II

3 0 00

II

The next morning I discoursed with my soul, what time I sat upon the wall-top and smiled and kicked my heels to and fro among the ivy.

“For, in spite of appearances,” I debated with myself, “it is barely possible that the handkerchief was not hers. She may have borrowed it or have got it by mistake, somehow. In which case, it is only reasonable to suppose that she will miss it, and ask me if I saw it; on the contrary, if the handkerchief is hers, she will naturally understand, when I return the book without it, that I have feloniously detained this airy gewgaw as a souvenir, as, so to speak, a gage d’amour. And, in that event, she ought to be very much pleased and a bit embarrassed; and she will preserve upon the topic of handkerchiefs a maidenly silence. Do you know, Robert Etheridge Townsend, there is about you the making of a very fine logician?”

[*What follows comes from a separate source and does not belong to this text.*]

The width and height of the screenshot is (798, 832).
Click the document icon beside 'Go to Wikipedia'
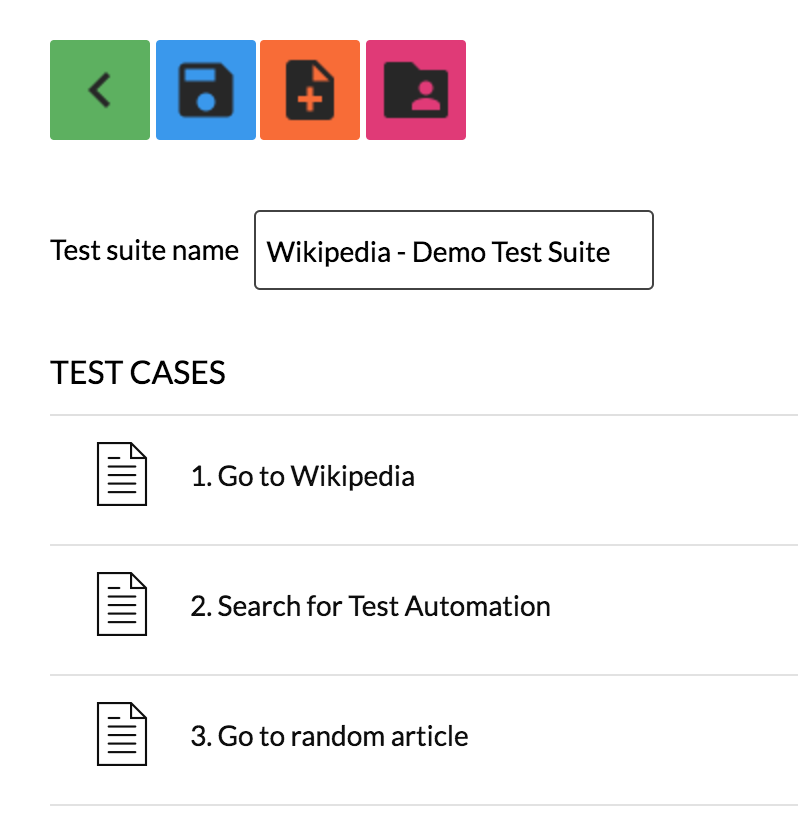pos(124,476)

Then I consulted my watch, and subsequently grimaced. “It is also barely possible,” said I, “that Margaret may not come at all. In which case⁠—Margaret! Now, isn’t that a sweet name? Isn’t it the very sweetest name in the world? Now, really, you know, it is queer her being named Margaret⁠—extraordinarily queer⁠—because Margaret has always been my favourite woman’s name. I daresay, unbeknownst to myself, I am a bit of a prophet.”